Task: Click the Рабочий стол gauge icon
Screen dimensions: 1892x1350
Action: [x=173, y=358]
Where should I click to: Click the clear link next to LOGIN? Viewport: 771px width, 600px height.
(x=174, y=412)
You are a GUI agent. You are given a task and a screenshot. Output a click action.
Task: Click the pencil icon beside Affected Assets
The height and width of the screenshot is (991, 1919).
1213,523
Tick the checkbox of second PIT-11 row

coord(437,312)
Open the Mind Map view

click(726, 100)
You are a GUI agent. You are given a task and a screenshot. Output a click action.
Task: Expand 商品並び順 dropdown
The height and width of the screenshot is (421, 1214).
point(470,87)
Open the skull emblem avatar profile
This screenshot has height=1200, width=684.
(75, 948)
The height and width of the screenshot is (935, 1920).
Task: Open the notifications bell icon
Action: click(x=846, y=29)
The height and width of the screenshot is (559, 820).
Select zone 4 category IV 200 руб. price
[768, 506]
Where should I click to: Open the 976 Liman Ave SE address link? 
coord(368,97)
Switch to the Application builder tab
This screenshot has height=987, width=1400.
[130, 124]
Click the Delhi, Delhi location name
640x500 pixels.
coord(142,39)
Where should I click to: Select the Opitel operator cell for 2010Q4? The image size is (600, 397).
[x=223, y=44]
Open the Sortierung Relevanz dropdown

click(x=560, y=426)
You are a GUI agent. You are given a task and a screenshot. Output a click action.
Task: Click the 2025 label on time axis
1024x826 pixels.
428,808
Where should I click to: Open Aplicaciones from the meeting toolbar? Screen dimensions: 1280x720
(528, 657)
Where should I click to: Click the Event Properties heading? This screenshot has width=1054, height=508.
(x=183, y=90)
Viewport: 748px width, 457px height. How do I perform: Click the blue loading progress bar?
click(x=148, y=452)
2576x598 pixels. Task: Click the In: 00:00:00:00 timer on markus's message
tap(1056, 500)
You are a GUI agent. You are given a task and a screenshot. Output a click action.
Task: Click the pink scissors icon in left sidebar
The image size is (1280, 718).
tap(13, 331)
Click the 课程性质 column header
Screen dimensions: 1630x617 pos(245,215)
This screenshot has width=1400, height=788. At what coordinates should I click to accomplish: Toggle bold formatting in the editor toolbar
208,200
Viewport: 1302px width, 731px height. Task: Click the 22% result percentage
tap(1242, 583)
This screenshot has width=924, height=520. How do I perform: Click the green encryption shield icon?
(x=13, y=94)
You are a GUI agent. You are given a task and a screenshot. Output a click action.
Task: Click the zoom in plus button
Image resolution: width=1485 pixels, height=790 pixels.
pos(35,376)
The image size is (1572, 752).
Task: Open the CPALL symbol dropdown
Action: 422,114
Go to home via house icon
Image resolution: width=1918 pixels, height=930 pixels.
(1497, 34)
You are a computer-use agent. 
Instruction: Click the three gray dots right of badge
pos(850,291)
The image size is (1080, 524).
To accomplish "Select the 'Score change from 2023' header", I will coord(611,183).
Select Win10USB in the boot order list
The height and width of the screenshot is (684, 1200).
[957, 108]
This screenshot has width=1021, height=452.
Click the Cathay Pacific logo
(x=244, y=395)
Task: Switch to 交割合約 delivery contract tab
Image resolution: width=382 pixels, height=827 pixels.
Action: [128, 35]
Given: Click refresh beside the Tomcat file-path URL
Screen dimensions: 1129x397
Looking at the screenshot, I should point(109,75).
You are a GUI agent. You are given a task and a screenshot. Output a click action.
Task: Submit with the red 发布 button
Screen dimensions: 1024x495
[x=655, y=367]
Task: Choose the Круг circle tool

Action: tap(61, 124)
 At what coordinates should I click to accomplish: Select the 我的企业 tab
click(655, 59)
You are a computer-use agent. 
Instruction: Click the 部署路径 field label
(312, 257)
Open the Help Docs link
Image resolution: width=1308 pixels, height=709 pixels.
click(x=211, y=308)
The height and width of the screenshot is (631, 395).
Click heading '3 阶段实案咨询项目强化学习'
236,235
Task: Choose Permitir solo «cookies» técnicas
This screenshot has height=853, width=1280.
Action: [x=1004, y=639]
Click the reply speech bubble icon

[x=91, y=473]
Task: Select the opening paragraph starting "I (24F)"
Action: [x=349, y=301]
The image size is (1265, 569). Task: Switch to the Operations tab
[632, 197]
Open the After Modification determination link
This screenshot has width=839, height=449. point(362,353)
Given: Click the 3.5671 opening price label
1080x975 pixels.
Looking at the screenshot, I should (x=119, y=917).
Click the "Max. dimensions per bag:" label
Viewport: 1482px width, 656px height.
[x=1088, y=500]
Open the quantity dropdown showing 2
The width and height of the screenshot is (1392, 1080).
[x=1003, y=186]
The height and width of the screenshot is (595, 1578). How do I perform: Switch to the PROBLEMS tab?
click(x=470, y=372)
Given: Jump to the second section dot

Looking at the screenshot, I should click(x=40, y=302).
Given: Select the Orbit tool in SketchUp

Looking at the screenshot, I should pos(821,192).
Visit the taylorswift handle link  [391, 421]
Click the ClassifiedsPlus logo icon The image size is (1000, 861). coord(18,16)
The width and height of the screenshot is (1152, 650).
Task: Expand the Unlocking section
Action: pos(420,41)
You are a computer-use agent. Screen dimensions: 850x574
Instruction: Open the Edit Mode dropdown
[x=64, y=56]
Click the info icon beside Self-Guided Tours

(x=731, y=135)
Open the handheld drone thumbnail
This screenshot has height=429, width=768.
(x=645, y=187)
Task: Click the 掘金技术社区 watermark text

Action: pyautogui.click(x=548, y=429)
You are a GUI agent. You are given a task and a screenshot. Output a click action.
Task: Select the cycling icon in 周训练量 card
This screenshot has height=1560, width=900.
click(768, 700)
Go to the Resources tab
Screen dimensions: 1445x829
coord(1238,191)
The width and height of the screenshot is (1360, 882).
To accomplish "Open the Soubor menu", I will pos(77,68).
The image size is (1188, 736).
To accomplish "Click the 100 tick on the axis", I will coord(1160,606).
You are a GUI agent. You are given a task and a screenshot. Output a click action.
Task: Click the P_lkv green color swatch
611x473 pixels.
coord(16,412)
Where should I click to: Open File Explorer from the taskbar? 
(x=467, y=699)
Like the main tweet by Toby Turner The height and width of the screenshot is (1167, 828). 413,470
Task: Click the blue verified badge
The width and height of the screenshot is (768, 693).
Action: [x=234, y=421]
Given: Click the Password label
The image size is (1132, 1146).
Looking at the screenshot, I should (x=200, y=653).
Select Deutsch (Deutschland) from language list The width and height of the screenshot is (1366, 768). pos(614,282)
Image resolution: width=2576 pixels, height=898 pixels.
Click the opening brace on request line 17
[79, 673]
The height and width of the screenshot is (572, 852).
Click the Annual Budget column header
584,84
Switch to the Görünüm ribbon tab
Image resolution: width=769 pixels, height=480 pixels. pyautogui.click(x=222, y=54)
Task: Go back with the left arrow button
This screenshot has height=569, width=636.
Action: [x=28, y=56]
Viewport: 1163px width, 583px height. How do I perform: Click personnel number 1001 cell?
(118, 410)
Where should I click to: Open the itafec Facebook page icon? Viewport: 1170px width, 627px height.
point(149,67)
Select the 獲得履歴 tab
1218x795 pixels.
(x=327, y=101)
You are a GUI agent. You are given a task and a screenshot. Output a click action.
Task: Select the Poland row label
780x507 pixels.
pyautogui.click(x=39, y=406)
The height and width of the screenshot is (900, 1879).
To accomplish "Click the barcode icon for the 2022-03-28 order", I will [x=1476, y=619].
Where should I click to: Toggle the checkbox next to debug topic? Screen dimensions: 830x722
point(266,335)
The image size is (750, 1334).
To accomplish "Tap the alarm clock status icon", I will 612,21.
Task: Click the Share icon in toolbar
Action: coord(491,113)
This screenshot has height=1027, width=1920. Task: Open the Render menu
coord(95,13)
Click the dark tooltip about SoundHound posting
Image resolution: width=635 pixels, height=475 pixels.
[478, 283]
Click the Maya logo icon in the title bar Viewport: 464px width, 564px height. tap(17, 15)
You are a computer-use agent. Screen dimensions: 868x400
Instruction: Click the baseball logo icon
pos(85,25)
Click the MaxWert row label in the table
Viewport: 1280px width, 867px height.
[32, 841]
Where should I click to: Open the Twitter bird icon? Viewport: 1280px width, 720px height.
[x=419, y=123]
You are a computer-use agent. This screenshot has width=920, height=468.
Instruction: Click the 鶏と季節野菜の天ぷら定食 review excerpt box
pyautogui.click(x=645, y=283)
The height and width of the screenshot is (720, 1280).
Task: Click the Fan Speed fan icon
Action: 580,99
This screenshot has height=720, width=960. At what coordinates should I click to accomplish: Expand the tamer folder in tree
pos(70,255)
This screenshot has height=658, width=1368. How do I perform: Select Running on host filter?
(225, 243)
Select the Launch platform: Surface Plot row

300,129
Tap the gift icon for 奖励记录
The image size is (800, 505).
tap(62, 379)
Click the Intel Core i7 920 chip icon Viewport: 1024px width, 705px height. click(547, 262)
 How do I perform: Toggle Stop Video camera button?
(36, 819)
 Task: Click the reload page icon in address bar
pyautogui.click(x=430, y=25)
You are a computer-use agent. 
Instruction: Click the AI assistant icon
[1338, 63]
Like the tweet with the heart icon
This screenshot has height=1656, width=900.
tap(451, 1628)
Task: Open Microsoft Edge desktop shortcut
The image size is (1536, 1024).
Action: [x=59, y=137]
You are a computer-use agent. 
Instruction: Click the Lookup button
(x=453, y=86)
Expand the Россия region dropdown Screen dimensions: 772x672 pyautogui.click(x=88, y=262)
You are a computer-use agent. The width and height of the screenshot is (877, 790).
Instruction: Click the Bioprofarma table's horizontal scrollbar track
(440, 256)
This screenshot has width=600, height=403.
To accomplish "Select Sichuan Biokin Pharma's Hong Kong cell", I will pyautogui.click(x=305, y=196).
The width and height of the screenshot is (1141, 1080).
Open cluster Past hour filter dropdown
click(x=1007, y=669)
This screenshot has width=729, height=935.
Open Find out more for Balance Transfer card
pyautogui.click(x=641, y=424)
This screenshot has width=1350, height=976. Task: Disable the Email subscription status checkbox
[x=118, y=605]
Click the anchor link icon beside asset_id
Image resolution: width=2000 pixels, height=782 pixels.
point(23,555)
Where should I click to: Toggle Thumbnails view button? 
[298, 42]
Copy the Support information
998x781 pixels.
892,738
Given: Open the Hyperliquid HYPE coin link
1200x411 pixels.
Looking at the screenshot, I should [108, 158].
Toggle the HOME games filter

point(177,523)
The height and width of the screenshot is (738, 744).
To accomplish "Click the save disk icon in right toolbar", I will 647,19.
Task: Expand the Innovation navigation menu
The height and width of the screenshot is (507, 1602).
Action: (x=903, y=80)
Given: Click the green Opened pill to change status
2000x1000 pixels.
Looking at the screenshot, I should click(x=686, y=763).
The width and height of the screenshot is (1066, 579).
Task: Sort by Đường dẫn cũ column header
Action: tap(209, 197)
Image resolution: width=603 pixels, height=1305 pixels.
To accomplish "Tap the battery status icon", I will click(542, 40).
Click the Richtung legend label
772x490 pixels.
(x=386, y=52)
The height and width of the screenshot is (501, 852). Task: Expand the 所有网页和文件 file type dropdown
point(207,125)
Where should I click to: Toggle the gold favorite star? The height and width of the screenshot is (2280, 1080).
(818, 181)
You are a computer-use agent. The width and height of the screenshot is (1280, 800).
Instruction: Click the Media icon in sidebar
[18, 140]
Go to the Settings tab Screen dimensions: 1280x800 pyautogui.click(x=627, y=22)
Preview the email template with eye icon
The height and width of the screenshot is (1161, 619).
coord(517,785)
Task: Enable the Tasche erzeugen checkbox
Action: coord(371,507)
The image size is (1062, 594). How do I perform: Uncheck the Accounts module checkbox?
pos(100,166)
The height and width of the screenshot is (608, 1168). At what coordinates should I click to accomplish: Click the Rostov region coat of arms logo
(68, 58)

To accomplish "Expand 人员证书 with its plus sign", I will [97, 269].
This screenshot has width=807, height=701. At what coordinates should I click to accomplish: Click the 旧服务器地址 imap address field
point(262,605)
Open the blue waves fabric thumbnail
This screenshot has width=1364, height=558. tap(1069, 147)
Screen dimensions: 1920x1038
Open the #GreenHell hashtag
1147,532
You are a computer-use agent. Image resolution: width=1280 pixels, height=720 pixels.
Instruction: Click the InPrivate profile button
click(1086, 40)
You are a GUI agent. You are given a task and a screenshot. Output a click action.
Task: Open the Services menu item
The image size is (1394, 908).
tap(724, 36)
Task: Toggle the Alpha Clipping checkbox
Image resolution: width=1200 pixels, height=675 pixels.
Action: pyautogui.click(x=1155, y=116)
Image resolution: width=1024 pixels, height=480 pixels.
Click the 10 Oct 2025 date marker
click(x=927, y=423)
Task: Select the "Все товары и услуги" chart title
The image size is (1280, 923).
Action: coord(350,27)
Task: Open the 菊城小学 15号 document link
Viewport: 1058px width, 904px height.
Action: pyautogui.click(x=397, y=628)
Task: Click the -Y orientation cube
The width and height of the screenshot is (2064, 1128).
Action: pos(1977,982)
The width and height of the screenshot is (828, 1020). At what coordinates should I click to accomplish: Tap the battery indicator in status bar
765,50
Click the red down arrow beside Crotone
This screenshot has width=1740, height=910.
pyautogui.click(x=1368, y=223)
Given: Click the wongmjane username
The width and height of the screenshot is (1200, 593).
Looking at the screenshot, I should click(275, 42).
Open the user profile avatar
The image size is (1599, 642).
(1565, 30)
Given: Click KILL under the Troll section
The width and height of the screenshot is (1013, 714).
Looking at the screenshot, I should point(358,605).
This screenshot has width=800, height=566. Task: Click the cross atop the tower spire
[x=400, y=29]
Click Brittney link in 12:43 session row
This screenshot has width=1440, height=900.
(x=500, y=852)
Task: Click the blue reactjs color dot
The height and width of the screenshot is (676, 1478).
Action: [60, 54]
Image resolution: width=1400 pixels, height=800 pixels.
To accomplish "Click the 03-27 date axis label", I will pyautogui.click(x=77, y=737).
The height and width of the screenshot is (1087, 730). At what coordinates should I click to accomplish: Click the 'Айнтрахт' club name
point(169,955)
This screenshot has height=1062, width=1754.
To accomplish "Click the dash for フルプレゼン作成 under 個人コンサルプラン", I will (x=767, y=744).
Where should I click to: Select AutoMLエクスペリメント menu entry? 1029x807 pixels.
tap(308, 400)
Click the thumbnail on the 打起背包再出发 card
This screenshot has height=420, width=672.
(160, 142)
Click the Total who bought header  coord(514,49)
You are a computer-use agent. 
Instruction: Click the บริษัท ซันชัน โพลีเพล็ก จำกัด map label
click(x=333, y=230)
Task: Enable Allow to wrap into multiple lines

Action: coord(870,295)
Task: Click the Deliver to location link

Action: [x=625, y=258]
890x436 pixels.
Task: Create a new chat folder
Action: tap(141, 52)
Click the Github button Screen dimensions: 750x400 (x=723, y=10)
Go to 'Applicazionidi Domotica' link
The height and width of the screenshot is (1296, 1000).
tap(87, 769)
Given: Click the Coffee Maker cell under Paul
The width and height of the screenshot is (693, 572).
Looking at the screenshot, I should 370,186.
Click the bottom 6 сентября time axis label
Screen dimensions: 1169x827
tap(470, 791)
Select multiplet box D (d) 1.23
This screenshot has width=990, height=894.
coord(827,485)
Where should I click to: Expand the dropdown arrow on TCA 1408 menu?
======
## [Task statement]
Using only the entries above, output the line with "The height and width of the screenshot is (572, 852).", the line with "Click the MaxWert row label in the table", and all lines between them, exactly as they stand.

## [Answer to the problem]
The height and width of the screenshot is (572, 852).
Click the Annual Budget column header
584,84
Switch to the Görünüm ribbon tab
Image resolution: width=769 pixels, height=480 pixels. pyautogui.click(x=222, y=54)
Task: Go back with the left arrow button
This screenshot has height=569, width=636.
Action: [x=28, y=56]
Viewport: 1163px width, 583px height. How do I perform: Click personnel number 1001 cell?
(118, 410)
Where should I click to: Open the itafec Facebook page icon? Viewport: 1170px width, 627px height.
point(149,67)
Select the 獲得履歴 tab
1218x795 pixels.
(x=327, y=101)
You are a GUI agent. You are given a task and a screenshot. Output a click action.
Task: Select the Poland row label
780x507 pixels.
pyautogui.click(x=39, y=406)
The height and width of the screenshot is (900, 1879).
To accomplish "Click the barcode icon for the 2022-03-28 order", I will [x=1476, y=619].
Where should I click to: Toggle the checkbox next to debug topic? Screen dimensions: 830x722
point(266,335)
The image size is (750, 1334).
To accomplish "Tap the alarm clock status icon", I will 612,21.
Task: Click the Share icon in toolbar
Action: coord(491,113)
This screenshot has height=1027, width=1920. Task: Open the Render menu
coord(95,13)
Click the dark tooltip about SoundHound posting
Image resolution: width=635 pixels, height=475 pixels.
[478, 283]
Click the Maya logo icon in the title bar Viewport: 464px width, 564px height. tap(17, 15)
You are a computer-use agent. Screen dimensions: 868x400
Instruction: Click the baseball logo icon
pos(85,25)
Click the MaxWert row label in the table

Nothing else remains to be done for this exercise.